What this task involves: For each record below, give an exact transcription.

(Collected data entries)
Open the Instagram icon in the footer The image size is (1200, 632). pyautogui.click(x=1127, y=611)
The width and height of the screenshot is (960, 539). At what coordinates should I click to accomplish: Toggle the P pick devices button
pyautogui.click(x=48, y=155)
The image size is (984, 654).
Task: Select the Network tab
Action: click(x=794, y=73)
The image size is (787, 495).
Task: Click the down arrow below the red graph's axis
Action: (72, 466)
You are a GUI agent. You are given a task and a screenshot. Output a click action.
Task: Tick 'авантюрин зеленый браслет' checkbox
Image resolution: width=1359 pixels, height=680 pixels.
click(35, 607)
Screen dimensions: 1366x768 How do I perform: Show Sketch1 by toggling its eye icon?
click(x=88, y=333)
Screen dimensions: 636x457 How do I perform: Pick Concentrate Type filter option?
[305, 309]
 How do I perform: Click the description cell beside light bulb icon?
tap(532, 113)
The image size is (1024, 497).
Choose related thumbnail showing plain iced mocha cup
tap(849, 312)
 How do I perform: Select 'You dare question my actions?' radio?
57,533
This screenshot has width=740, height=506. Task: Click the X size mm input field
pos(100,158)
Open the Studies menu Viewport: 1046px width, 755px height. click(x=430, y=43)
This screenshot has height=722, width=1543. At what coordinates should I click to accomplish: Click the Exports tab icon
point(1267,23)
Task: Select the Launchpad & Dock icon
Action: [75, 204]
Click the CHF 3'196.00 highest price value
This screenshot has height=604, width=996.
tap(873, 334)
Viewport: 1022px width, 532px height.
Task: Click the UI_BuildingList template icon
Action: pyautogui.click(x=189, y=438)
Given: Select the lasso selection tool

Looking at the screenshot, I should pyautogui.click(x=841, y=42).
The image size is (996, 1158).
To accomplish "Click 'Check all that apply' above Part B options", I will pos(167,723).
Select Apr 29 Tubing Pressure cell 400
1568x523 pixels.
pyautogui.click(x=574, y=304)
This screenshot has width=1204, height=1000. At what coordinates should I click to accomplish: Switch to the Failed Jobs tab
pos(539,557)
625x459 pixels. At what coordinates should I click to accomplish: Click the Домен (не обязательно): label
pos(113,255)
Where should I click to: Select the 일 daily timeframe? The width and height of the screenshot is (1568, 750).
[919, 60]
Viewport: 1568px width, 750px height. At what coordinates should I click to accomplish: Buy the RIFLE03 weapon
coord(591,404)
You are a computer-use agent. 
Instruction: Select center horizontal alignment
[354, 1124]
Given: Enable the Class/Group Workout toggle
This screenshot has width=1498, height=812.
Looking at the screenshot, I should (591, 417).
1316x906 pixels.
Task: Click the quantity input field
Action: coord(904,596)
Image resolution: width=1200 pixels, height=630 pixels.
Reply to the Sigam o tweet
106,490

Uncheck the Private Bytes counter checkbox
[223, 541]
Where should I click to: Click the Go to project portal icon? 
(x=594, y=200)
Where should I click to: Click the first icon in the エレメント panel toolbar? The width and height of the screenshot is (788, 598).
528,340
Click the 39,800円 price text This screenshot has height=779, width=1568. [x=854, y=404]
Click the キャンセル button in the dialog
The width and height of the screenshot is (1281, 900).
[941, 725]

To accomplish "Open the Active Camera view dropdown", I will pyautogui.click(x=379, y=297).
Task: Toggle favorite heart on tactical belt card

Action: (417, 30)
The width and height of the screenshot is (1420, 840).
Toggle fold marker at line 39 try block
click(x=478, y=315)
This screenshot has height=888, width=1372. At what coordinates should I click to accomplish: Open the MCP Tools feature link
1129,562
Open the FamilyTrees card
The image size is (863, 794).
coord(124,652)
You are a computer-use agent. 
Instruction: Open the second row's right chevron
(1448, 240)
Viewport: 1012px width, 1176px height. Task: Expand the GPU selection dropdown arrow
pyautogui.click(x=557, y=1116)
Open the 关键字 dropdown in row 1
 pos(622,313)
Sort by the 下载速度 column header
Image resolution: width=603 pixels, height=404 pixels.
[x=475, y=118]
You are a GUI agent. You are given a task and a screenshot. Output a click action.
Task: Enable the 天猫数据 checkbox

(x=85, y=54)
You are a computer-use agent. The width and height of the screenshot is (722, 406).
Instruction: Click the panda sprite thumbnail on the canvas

Finished exercise:
Open the Instagram icon in the footer The image size is (1200, 632). pyautogui.click(x=1127, y=611)
The width and height of the screenshot is (960, 539). At what coordinates should I click to accomplish: Toggle the P pick devices button
pyautogui.click(x=48, y=155)
The image size is (984, 654).
Task: Select the Network tab
Action: click(x=794, y=73)
The image size is (787, 495).
Task: Click the down arrow below the red graph's axis
Action: (72, 466)
You are a GUI agent. You are given a task and a screenshot. Output a click action.
Task: Tick 'авантюрин зеленый браслет' checkbox
Image resolution: width=1359 pixels, height=680 pixels.
click(35, 607)
Screen dimensions: 1366x768 How do I perform: Show Sketch1 by toggling its eye icon?
click(x=88, y=333)
Screen dimensions: 636x457 How do I perform: Pick Concentrate Type filter option?
[305, 309]
 How do I perform: Click the description cell beside light bulb icon?
tap(532, 113)
The image size is (1024, 497).
Choose related thumbnail showing plain iced mocha cup
tap(849, 312)
 How do I perform: Select 'You dare question my actions?' radio?
57,533
This screenshot has width=740, height=506. Task: Click the X size mm input field
pos(100,158)
Open the Studies menu Viewport: 1046px width, 755px height. click(x=430, y=43)
This screenshot has height=722, width=1543. At what coordinates should I click to accomplish: Click the Exports tab icon
point(1267,23)
Task: Select the Launchpad & Dock icon
Action: [75, 204]
Click the CHF 3'196.00 highest price value
This screenshot has height=604, width=996.
tap(873, 334)
Viewport: 1022px width, 532px height.
Task: Click the UI_BuildingList template icon
Action: pyautogui.click(x=189, y=438)
Given: Select the lasso selection tool

Looking at the screenshot, I should pyautogui.click(x=841, y=42).
The image size is (996, 1158).
To accomplish "Click 'Check all that apply' above Part B options", I will pos(167,723).
Select Apr 29 Tubing Pressure cell 400
1568x523 pixels.
pyautogui.click(x=574, y=304)
This screenshot has width=1204, height=1000. At what coordinates should I click to accomplish: Switch to the Failed Jobs tab
pos(539,557)
625x459 pixels. At what coordinates should I click to accomplish: Click the Домен (не обязательно): label
pos(113,255)
Where should I click to: Select the 일 daily timeframe? The width and height of the screenshot is (1568, 750).
[919, 60]
Viewport: 1568px width, 750px height. At what coordinates should I click to accomplish: Buy the RIFLE03 weapon
coord(591,404)
You are a computer-use agent. 
Instruction: Select center horizontal alignment
[354, 1124]
Given: Enable the Class/Group Workout toggle
This screenshot has width=1498, height=812.
Looking at the screenshot, I should (591, 417).
1316x906 pixels.
Task: Click the quantity input field
Action: coord(904,596)
Image resolution: width=1200 pixels, height=630 pixels.
Reply to the Sigam o tweet
106,490

Uncheck the Private Bytes counter checkbox
[223, 541]
Where should I click to: Click the Go to project portal icon? 
(x=594, y=200)
Where should I click to: Click the first icon in the エレメント panel toolbar? The width and height of the screenshot is (788, 598).
528,340
Click the 39,800円 price text This screenshot has height=779, width=1568. [x=854, y=404]
Click the キャンセル button in the dialog
The width and height of the screenshot is (1281, 900).
[941, 725]

To accomplish "Open the Active Camera view dropdown", I will pyautogui.click(x=379, y=297).
Task: Toggle favorite heart on tactical belt card

Action: (417, 30)
The width and height of the screenshot is (1420, 840).
Toggle fold marker at line 39 try block
click(x=478, y=315)
This screenshot has height=888, width=1372. At what coordinates should I click to accomplish: Open the MCP Tools feature link
1129,562
Open the FamilyTrees card
The image size is (863, 794).
coord(124,652)
You are a computer-use agent. 
Instruction: Open the second row's right chevron
(1448, 240)
Viewport: 1012px width, 1176px height. Task: Expand the GPU selection dropdown arrow
pyautogui.click(x=557, y=1116)
Open the 关键字 dropdown in row 1
 pos(622,313)
Sort by the 下载速度 column header
Image resolution: width=603 pixels, height=404 pixels.
[x=475, y=118]
You are a GUI agent. You are given a task and a screenshot. Output a click action.
Task: Enable the 天猫数据 checkbox

(x=85, y=54)
You are a computer-use agent. The width and height of the screenshot is (722, 406).
Instruction: Click the panda sprite thumbnail on the canvas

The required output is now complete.